Phoenix’s screen presence and magnetism give Arthur some verve, but Phillips, who co-wrote the script with Scott Silver, squanders that energy in a stupidly simple story. This is a movie that swings between Arthur’s very understandable frustration with a broken-down healthcare system, to Arthur crossing out words on a sign so that it says, “Don’t Smile”. Joker could have done something interesting with a Gotham driven to the brink by wealth inequality, with a Joker that springs from a frustrated working class and not the usual mob background, and a Thomas Wayne who throws money at problems he doesn’t really understand, which only fuels the frustration that eventually creates his son’s arch-nemesis. Instead, Arthur is making “Don’t Smile” signs and Joker blames everything on mental illness: Arthur has a traumatic brain injury, and he starts sliding into villainy after he stops receiving therapy. If Joker had any willingness to meaningfully deal with our own real-world phenomenon of frustrated white men who murder, it could do more with a Gotham on the brink and a villain hailed as a hero (for a moment, anyway). Instead, it comes down to “bad brain = bad man”. It’s an offensive over-simplification.

 

There are other elements of the movie that work, such as Hildur Gudnadottir’s score and Lawrence Sher’s cinematography, but the story mechanics are so bad the technical elements can’t save Joker. I won’t go so far to say that it’s garbage, because it looks and sounds too good, but this is not a narrative that works. Besides cravenly scapegoating the mentally ill, Joker has no perspective on anything except that Joaquin Phoenix is a really good actor. The movie so lacks focus that, despite all protestations to the contrary, the final shot IS celebratory, showing a Joker embodied, embraced, and exulted. There is no counterpoint, no contrast to the Joker’s actions, which means that while the movie may not endorse real-world violence, it certainly endorses the violence of its fictional world. That would be fine if Joker had anything to say about that (fictional) violence, but it does not. 
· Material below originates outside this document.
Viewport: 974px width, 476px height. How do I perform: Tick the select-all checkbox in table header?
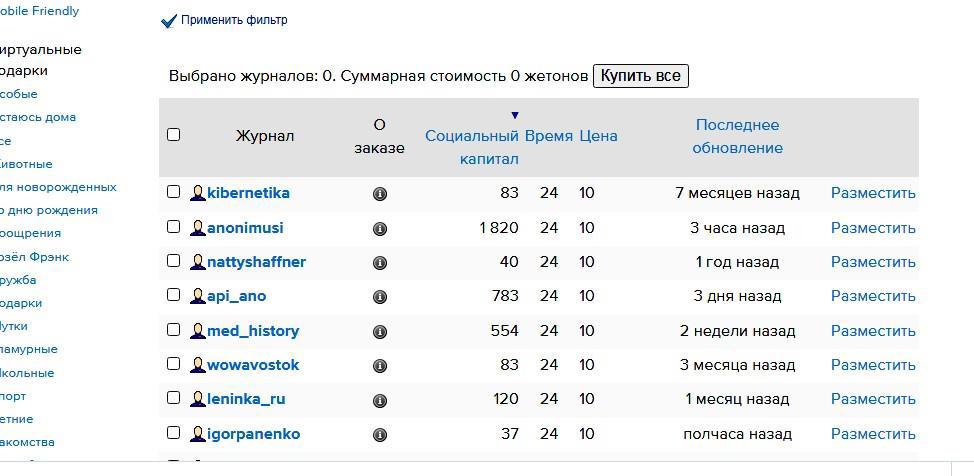pos(173,134)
Joker is the film equivalent of a high school dork dressed in black scribbling “everyone is stupid” in his notebook. That kid is so busy sealing himself in his cynicism he doesn’t develop an actual personality, he just learns how to get attention by being obnoxious. That’s Joker. It’s garish and seedy in a cinematically unappealing way, harking back to the New York crime dramas of the 1970s and 1980s, but it has no substance of its own, it only has borrowed affectations and cheap nihilism. Joaquin Phoenix lends a dramatic flair that is otherwise unearned, and “people are sh-tty” is hardly a daring stand against society. It’s kind of amazing such an empty spectacle has sparked so much heated debate, but then, comic book movies usually are over-hyped.